Now what exactly is each term?

\[P(\textnormal{mystery message} \mid Rohan) = \prod_{\textnormal{word in message}} \frac{\textnormal{Num of times word occurs in Rohan's count vector}}{\textnormal{Total number of words in Rohan's dictionary}}\] \[P(Rohan) = \frac{\text{Number of messages sent by } Rohan}{\text{Number of messages sent by } everyone}\] \[P(\textnormal{mystery message}) = \prod_{\textnormal{word in message}} \frac{\textnormal{Number of times word occurs in all messages}}{\textnormal{Total number of words (with repeats) in full dictionary}}\]

Note, by the Rohan's count vector, I mean the python dictionary where each key is a unique word and the corresponding value is the number of times it shows up in all the messages sent by Rohan. I call this the count vector because the most common way to create this dictionary is to use from sklearn.feature_extraction.text import CountVectorizer. I’m also not positive that I defined \(P(Rohan)\) correctly. It might actually be:

\[P(Rohan) = \frac{\text{Number of words sent by } Rohan}{\text{Number of words sent by } everyone}\]

Presumably the value of these two definitions are very similar. I think my original definition is the correct one based based on how you write a spam classifier. In a spam classifier, you’d say the probability that an email is spam (as a prior i.e. given no info about the email) is just the number of spam emails you’ve received divided by the total number of emails. Using this analog, I think my original definition is correct, but I’m not going to spend a lot of time to dissect ski-kit-learn's multinomial naive Baye’s classifier.

I assume the reason this is called Naive Bayes is because there is an assumed orthoganality, or rather, that it is assumed that each word in the sentence is independent of the other words.

Two Overlooked Python Basics

  • To merge [a=[1,2] and b=[3,4] into c=[1,2,3,4] you can just do c = a.extend(b).

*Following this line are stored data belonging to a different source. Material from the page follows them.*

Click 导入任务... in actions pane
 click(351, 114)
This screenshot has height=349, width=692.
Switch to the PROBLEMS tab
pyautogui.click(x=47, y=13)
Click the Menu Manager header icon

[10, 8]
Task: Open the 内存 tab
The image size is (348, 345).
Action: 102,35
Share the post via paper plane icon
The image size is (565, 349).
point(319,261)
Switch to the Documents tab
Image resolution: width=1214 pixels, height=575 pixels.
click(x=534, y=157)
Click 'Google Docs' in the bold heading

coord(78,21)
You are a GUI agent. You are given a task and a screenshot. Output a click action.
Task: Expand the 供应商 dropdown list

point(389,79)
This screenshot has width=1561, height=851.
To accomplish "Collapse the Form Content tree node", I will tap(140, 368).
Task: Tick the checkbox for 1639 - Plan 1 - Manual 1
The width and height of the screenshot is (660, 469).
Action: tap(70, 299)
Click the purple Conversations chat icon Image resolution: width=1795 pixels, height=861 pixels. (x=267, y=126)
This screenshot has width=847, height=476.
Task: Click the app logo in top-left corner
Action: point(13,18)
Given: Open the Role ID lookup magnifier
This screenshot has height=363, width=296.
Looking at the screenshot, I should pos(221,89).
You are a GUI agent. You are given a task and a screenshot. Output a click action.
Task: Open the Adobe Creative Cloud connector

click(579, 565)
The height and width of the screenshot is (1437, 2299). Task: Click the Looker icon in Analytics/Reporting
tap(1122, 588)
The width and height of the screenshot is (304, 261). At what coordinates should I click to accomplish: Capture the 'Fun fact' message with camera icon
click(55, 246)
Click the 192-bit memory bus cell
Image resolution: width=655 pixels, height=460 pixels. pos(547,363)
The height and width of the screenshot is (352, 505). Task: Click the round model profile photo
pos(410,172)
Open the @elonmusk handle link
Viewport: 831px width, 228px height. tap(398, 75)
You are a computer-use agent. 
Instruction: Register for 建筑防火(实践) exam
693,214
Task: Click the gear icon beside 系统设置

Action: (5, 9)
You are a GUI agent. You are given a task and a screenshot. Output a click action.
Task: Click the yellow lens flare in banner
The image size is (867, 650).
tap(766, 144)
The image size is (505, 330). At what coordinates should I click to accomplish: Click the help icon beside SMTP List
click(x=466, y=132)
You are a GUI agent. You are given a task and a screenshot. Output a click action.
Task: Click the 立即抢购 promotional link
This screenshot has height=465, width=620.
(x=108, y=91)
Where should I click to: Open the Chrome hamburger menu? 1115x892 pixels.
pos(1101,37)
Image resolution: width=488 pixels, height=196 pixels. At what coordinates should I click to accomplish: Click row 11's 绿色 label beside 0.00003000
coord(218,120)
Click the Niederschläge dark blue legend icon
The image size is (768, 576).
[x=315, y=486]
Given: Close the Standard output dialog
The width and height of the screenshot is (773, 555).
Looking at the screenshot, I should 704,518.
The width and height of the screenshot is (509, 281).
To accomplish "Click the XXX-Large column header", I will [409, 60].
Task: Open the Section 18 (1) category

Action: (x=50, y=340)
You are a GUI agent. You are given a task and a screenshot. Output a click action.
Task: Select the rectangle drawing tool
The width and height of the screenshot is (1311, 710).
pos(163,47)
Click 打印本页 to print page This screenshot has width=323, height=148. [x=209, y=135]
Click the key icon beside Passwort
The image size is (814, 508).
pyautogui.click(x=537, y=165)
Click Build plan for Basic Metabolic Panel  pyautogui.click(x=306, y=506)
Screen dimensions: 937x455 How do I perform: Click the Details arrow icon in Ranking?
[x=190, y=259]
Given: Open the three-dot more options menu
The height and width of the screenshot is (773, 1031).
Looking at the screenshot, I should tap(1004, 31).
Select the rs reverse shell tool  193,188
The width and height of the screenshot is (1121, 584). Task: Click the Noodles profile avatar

  • I’ve been using pickle to save data that needs to be loaded by another script by using pickle files, but since I’m just using dictionaries it makes way more sense to just save them as JSON files.

What I will do next

  • I’m thinking that maybe instead of working on the chatbot, I will spend some time deploying message classifier instead. I’ve done everything from data scraping to modeling, but the last piece of the puzzle is to actually deplore a project. It looks like there’s no way to avoid javascript in doing so, but I guess one can only avoid javascript for so long. I’ve looked a little at tensorflow.js and ONINS.js, and it seems do-able, though more work than building the chatbot out.